M. Villani citait un certain nombre d'oppositions : émission ou empreinte, centralisé ou décentralisé, et s'interrogeait sur la recherche. Je redis que le combat principal est la lutte contre le changement climatique, donc l'émission de gaz carbonique, plus généralement de gaz à effet de serre, dans l'atmosphère. Pour nous, l'analyse doit être posée en termes de cycle de vie. Les émissions, c'est bien, notamment pour éviter la pollution liée à la mobilité dans les villes. Mais il faut évidemment considérer des analyses en cycle de vie.
À ce propos, il sera d'ailleurs très important de suivre la façon dont le carbone est taxé aux frontières de l'Europe. Taxer les produits importés serait de nature à favoriser toutes les techniques favorables à l'environnement qui produisent peu de CO2, au détriment de ce qui est produit ailleurs dans des conditions souvent douteuses.
Le sujet du modèle centralisé ou décentralisé est revenu plusieurs fois. Le maître mot est changer d'échelle, mutualiser les usages, rassembler les besoins au niveau d'un territoire, de façon à maximiser la demande et de bénéficier de l'effet de taille ou d'échelle pour les coûts. Nous pensons que des écosystèmes territoriaux d'envergure vont se développer. Un appel à projets, doté de 275 millions d'euros, a d'ailleurs été lancé par l'ADEME le 18 octobre dernier. Il va appuyer l'émergence des écosystèmes territoriaux. Nous verrons probablement, chez le plus gros consommateur du territoire, un électrolyseur surdimensionné, qui permettra de produire de l'hydrogène pour des stations de recharge satellites pour des bus, des véhicules de collectivités, des bennes à ordures, des flottes d'entreprises ou captives, éventuellement aussi pour des industriels de taille relativement modeste sur ce territoire.

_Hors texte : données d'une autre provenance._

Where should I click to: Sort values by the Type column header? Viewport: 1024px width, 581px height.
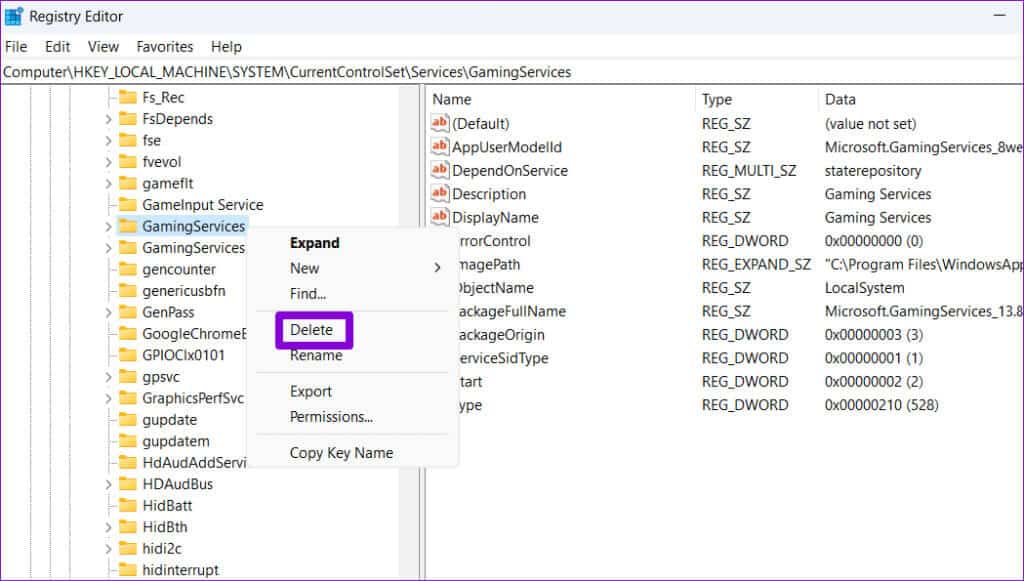click(717, 100)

À côté de cela, on verra également apparaître des productions très centralisées d'hydrogène pour alimenter les grands centres de l'industrie lourde. L'industrie lourde qui reste en France est très localisée. Une fois que vous avez compté les ports : Dunkerque, Rouen, Le Havre, Saint-Nazaire et Fos, plus quelques plaques du type Ambès, la vallée de la chimie près de Lyon ou le sud de l'Alsace, vous avez à peu près fait le tour de la question. Ces centres vont consommer des quantités considérables d'hydrogène. Si l'on veut, par exemple, décarboner la sidérurgie, il faut 700 000 tonnes d'hydrogène, ce qui nécessite plusieurs dizaines de gigawatts. Pour une raffinerie, il faut de l'ordre de 1 000 mégawatts. Ce seront donc des installations très centralisées.

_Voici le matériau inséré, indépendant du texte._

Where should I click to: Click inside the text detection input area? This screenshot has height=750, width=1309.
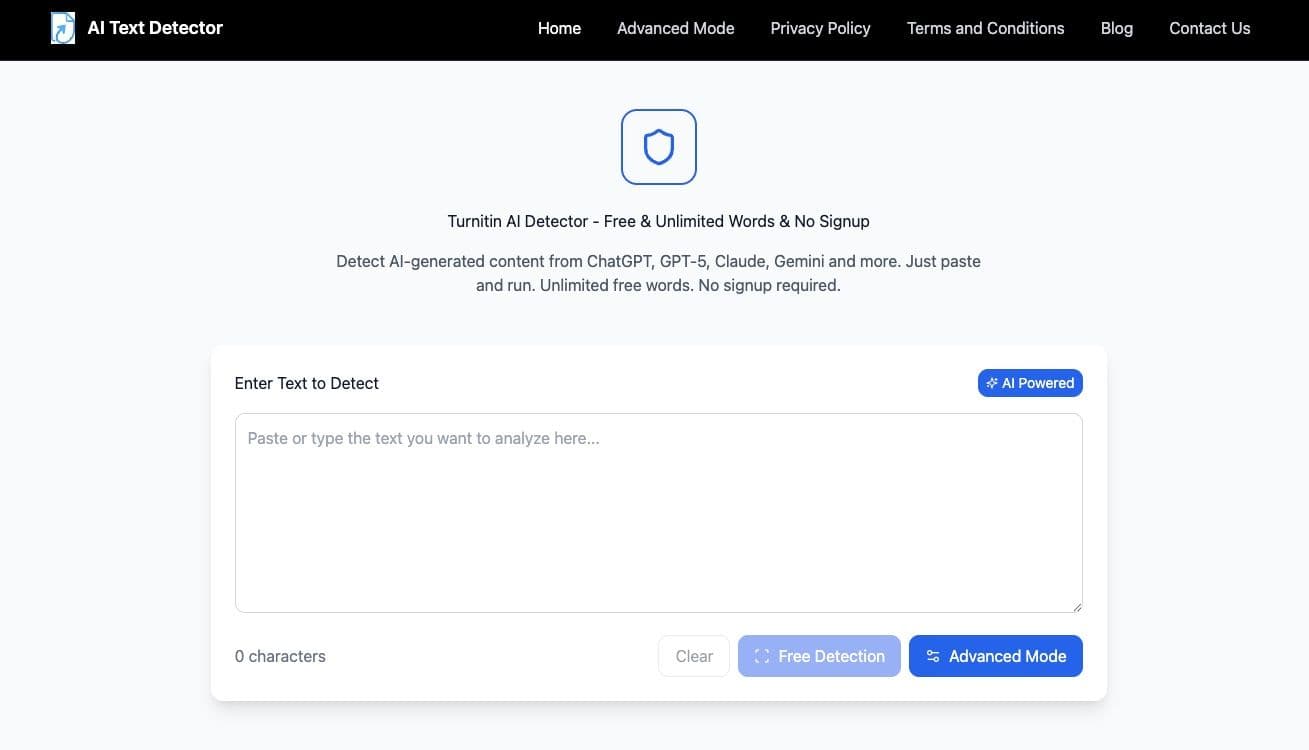(x=658, y=512)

Nous n'avons pas évoqué le transport et la logistique de l'hydrogène. Après une phase transitoire où de petites quantités seront transportées par camion, en espérant que ces camions soient aussi à hydrogène, on verra apparaître des canalisations, des capillaires, desservant les écosystèmes territoriaux, parallèlement à de grandes artères qui les relieront aux différents pôles de consommation. C'est un schéma semblable à ce que l'on a vécu pour le gaz naturel : dans le temps, chaque ville avait son usine à gaz et, petit à petit, on a relié les villes par un réseau.

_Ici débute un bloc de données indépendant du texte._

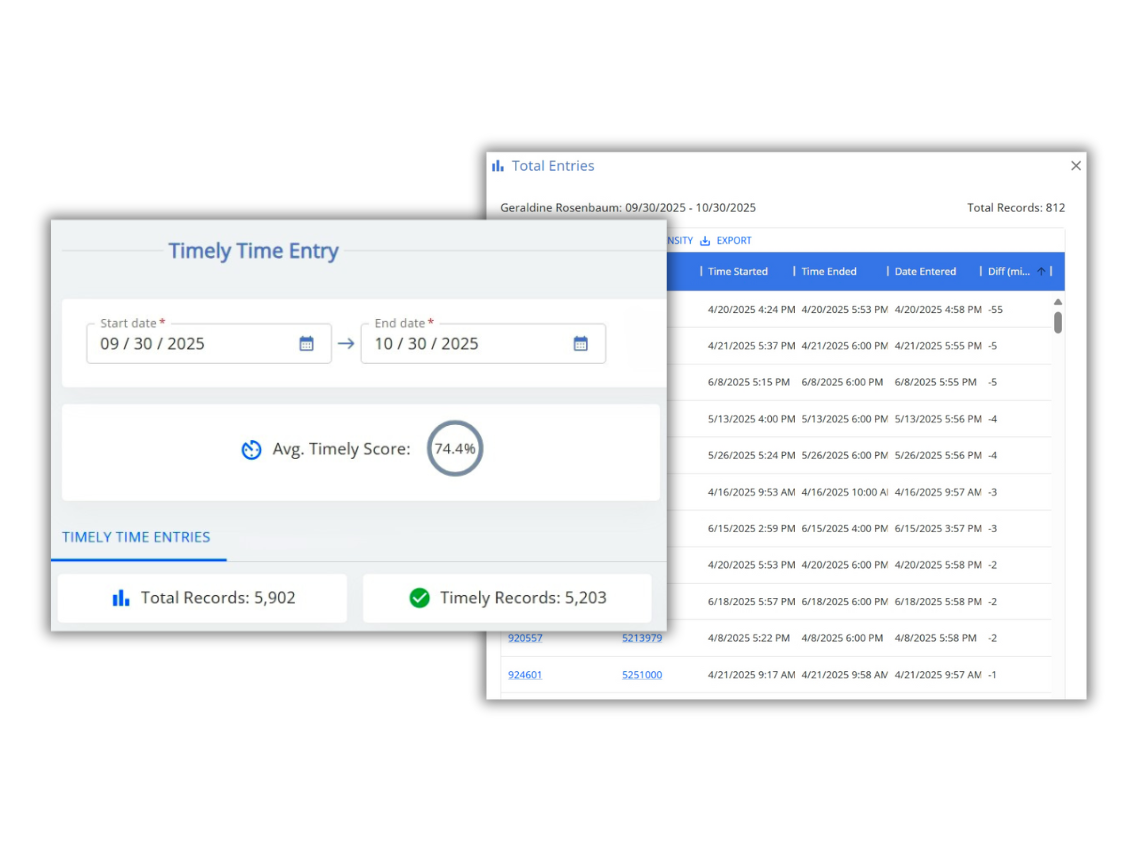
Task: Open the Start date calendar picker
Action: (x=306, y=344)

Je vais aborder un dernier point sur la recherche. Il n'y a pas de priorité établie entre les trois axes de la stratégie annoncée le 8 septembre dernier par les deux ministres. Le troisième axe consiste à maintenir l'excellence en matière de recherche, développement et innovation en France, avec un programme de recherche qui sera géré par l'Agence nationale de la recherche (ANR), à hauteur de 65 millions d'euros. Cela paraît peu, mais les chercheurs que j'ai rencontrés paraissent très satisfaits : ils m'ont dit que cela décuplait les moyens qu'ils avaient jusque-là.
Cela rejoint l'une des remarques qui a été faite. Pour l'instant, les montants sont affichés. L'association France Hydrogène aura à coeur de suivre si les montants affichés sont effectivement dépensés dans les temps, et si les budgets publics sont bien là. Pour l'instant, nous n'avons pas de crainte.